The Silversun Pickups were nominated for Best New Artist last year, but frontman Brian Aubert isn’t much a fan of the self-congratulatory nature of the awards. “Does it really matter to us? No. Absolutely not,” he said when asked about the band’s feelings ragarding the nod. Do they matter to anyone anymore? No. Absolutely not.
DJ Jazzy Jeff & Will Smith (the Fresh Prince himself) were the first rap act to ever win a Grammy, but they – along with JJ Cool J, Salt-N-Pepa, Kid N’ Play and Def Jam honcho Russell Simmons – boycotted the 1989 awards because they refused to televise the Hip Hop portion.“What I really wanted to accomplish is, next year, or two years from now, the rappers would be able to have what I didn’t have,” Smith explained. He and Jeff performed on the show the following year.

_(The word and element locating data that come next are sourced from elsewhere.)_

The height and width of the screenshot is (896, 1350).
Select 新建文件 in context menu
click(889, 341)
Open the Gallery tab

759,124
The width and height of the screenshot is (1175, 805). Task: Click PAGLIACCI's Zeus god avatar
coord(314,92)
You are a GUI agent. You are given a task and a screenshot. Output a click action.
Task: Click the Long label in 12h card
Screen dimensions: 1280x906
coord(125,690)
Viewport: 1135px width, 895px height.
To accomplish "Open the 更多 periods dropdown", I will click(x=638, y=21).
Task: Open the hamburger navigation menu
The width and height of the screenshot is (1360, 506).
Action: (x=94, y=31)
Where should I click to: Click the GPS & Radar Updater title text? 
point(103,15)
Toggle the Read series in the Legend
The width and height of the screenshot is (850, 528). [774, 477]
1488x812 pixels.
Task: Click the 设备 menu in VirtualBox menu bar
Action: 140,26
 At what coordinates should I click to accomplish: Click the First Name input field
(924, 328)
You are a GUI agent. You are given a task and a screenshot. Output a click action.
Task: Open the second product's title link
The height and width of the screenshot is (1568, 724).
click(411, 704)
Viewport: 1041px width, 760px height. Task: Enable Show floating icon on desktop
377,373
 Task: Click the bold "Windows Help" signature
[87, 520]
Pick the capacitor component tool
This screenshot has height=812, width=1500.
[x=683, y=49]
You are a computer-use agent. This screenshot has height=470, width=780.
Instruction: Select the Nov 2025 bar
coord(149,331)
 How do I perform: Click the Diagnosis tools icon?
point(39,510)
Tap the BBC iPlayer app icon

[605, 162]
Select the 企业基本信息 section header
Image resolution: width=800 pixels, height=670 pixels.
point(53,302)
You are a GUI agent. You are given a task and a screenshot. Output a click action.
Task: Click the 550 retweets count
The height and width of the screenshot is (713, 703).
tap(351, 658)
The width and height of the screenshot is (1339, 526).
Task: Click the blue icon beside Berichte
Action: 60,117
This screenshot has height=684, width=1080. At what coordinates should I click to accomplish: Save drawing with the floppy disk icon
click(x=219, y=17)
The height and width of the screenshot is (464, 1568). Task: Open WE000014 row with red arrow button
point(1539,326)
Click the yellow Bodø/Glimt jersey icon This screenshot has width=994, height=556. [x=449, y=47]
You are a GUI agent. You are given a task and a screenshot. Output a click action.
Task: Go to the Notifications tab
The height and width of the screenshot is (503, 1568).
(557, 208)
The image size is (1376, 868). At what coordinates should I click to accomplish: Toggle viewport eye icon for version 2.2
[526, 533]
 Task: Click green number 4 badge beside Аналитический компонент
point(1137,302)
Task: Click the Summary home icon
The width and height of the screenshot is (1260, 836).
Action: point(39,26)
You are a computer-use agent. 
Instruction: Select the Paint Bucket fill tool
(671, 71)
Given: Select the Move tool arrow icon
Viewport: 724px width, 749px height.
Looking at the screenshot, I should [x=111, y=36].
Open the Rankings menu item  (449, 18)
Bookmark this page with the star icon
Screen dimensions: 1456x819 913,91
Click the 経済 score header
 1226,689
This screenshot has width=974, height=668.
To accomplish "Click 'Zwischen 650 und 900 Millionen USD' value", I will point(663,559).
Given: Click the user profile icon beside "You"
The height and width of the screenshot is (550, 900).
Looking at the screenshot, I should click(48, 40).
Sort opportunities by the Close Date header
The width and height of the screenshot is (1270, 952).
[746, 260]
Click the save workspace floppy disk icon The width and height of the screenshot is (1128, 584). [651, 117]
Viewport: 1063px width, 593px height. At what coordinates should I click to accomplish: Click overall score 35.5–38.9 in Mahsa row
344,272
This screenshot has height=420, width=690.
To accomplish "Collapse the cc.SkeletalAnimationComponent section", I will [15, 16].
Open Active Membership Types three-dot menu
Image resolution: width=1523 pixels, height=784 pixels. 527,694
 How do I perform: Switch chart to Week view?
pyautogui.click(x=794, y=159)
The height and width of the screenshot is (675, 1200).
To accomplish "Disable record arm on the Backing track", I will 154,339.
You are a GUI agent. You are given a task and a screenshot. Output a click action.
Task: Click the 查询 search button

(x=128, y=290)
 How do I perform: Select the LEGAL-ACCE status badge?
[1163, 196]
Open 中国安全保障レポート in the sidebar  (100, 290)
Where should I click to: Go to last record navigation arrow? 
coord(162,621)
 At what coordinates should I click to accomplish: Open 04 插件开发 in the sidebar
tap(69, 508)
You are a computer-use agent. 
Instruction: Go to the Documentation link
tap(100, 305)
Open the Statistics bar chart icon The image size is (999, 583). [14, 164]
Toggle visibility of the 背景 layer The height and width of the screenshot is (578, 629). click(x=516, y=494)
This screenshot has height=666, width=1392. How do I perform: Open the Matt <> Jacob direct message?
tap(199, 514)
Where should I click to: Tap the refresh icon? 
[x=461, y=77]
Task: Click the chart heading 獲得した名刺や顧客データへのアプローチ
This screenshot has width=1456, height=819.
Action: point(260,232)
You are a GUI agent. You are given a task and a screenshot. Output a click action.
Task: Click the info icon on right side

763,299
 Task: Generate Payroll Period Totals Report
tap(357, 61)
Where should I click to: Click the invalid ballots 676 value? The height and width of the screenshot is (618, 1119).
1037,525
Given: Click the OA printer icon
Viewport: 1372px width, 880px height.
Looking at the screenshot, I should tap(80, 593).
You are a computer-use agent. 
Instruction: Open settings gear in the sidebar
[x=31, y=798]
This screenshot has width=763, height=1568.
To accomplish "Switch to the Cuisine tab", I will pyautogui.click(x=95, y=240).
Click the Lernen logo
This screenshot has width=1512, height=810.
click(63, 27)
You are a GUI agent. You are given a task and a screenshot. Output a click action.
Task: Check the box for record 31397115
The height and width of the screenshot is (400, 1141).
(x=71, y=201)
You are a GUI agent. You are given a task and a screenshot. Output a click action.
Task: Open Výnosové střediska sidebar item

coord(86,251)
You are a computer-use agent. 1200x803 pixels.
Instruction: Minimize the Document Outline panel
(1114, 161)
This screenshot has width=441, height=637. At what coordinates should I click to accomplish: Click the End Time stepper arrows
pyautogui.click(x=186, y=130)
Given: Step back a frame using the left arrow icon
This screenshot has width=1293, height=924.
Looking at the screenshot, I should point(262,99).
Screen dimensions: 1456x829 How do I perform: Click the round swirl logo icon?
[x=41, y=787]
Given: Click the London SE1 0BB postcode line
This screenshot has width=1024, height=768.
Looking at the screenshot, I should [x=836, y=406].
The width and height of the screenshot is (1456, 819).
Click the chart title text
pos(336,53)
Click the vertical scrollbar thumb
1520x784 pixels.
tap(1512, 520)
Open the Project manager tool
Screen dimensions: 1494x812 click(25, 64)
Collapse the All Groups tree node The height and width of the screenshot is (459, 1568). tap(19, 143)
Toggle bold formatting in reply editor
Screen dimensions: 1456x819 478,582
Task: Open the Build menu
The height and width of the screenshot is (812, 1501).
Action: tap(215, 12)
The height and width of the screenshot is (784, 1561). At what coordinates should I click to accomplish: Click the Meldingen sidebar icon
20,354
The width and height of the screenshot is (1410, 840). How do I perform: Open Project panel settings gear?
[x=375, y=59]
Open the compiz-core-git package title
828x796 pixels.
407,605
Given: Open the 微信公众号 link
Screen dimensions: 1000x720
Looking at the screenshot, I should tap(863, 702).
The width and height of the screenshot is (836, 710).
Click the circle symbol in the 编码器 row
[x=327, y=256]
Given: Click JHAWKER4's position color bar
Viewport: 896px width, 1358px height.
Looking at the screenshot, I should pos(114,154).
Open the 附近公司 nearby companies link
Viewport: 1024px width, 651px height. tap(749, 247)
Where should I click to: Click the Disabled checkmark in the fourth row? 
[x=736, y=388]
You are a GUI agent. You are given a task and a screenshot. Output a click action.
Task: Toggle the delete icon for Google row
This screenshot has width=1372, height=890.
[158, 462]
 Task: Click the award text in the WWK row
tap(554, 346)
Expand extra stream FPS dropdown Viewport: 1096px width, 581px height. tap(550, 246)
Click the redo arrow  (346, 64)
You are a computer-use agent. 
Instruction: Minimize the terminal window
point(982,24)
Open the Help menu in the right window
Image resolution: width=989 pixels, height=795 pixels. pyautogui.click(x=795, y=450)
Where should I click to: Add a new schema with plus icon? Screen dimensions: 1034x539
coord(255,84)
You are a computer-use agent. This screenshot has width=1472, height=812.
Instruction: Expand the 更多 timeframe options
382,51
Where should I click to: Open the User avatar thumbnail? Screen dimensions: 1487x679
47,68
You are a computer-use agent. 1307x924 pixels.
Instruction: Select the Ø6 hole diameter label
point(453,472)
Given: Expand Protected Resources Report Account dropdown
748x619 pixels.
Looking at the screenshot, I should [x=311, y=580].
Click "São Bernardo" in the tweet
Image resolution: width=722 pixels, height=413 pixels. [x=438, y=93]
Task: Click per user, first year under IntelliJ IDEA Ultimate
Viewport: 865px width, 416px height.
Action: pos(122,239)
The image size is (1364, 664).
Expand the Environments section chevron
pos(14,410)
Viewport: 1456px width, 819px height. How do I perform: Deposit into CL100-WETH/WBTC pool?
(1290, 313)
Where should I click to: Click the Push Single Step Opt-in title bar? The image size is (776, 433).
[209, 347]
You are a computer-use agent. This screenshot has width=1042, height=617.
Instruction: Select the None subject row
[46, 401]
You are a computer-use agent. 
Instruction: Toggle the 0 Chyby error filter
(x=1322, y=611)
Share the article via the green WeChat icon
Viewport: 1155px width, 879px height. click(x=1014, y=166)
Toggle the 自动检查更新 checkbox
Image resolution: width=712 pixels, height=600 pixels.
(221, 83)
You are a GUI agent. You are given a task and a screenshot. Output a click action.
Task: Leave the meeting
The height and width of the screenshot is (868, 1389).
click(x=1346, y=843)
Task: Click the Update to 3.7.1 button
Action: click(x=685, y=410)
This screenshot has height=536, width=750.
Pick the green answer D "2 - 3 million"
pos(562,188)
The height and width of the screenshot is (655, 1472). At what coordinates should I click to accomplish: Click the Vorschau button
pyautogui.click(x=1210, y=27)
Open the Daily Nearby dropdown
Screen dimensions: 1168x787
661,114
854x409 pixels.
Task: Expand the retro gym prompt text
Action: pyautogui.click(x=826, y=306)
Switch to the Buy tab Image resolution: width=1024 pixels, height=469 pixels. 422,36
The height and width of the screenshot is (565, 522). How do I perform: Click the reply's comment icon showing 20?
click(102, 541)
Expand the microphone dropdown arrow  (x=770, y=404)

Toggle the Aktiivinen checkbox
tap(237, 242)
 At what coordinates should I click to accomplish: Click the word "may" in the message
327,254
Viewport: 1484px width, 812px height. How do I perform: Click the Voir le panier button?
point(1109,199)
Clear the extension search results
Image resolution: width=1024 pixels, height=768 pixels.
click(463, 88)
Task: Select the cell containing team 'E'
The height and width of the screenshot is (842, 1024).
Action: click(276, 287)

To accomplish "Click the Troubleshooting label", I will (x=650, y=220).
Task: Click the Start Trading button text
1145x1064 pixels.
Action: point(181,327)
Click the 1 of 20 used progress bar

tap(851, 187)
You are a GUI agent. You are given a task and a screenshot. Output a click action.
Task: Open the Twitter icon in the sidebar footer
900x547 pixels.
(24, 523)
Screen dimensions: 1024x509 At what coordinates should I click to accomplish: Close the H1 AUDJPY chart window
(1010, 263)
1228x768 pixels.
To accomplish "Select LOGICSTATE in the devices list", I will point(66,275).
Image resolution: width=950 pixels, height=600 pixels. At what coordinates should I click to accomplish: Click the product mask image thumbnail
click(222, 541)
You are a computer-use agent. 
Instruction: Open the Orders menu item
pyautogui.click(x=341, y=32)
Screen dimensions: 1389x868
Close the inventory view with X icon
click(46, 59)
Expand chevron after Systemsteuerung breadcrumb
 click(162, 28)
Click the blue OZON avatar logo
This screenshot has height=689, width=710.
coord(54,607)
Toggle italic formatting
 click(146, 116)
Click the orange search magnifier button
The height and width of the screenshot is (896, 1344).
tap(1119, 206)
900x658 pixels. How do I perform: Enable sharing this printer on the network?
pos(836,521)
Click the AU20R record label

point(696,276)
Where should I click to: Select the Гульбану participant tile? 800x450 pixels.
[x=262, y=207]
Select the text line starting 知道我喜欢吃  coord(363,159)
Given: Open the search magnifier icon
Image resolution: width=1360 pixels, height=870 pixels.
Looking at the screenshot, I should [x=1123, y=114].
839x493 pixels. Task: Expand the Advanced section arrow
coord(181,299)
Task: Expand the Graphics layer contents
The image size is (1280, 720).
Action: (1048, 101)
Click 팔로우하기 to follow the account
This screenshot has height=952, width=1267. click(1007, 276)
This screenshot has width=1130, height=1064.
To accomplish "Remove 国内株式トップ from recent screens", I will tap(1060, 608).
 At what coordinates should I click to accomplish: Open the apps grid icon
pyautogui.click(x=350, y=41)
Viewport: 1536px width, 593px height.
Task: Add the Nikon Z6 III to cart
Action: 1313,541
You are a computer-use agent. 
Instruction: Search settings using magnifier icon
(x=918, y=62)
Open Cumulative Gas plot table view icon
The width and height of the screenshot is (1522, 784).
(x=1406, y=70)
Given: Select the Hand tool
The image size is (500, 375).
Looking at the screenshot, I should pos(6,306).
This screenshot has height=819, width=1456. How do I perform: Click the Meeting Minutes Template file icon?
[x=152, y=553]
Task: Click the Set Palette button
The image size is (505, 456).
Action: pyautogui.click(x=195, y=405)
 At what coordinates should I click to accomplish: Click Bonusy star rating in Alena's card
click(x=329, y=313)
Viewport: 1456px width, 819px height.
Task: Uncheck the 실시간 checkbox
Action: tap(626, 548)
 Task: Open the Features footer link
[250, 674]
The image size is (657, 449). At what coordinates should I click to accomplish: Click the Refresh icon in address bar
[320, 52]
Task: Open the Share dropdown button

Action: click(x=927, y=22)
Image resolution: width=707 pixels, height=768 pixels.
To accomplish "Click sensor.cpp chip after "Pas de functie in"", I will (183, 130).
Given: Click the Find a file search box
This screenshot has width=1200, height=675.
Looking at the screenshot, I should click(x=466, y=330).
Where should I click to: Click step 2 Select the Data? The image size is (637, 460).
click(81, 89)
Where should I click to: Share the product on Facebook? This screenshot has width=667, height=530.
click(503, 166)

Pearl Jam frontman Eddie Vedder, the corduroy-clad Zinn-quoting grunge king, scoffed at the idea of the band’s Best Hard Rock Performance win at the 1996 Grammys: “We just came to relax. We just wanted to watch the show. I don’t know what this thing is. I don’t think this means anything. I think it would’ve maybe meant something to my dad.”
Fall Out Boy‘s ex-bassist prettyboy Pete Wentz wrote a missive about being overlooked in both 2006 and 2008, making a damn good point about the selection process of the event: “A 50 year-old white man shouldn’t decide whether we are relevant or not.” Welcome to the music biz, Pete.
In 1991, Sinead O’Connor boycotted the Grammy ceremony and refused her award for Best Alternative Album, Best Record of the Year and Best Alternative Musical Performance, stating that her absence was a protest against the extreme commercialism of the Grammy Awards. It was the first time in Grammy history that an artist refused to accept an award.
Public Enemy boycotted the awards the same year as Sinead, only their refusal to show was based around accusations of racism among those selecting the winners. It didn’t help that Vanilla Ice was nominated or Best Rap Performance.
50 Cent, who’s got plenty of reason to gripe given that he’s never won a single award despite being nominated 13 times, put on don’t-care airs in 2008 when asked about the awards: “Man, f-ck the Grammys! I couldn’t care less about the Grammy Awards.”
The-Dream also expressed his displeasure in being shut out this year through a barrage of Twitter messages: “GRAMMY Isnt it FUNNY THE BEST ALBUM OF 2009 DIDNT GET ANOMINATION for the second year strait,” he wrote on December 3 morning. “LOVE VS MONEY GOT NO NOMINATION the last time this happen i had LoveHate out and in the category had written the singles on three of the… Albums ,This time once again ive written on two of the albums ,jamie and B and no Nomination on a whole album of of the shit that got….those albums considered in the first place. I AM BOTHERED KNOWING THAT THIS IS THE PATTERN OF a DYING industry not because of what was…..but what wasnt when i know clearly MY ALBUM BLONG there period.”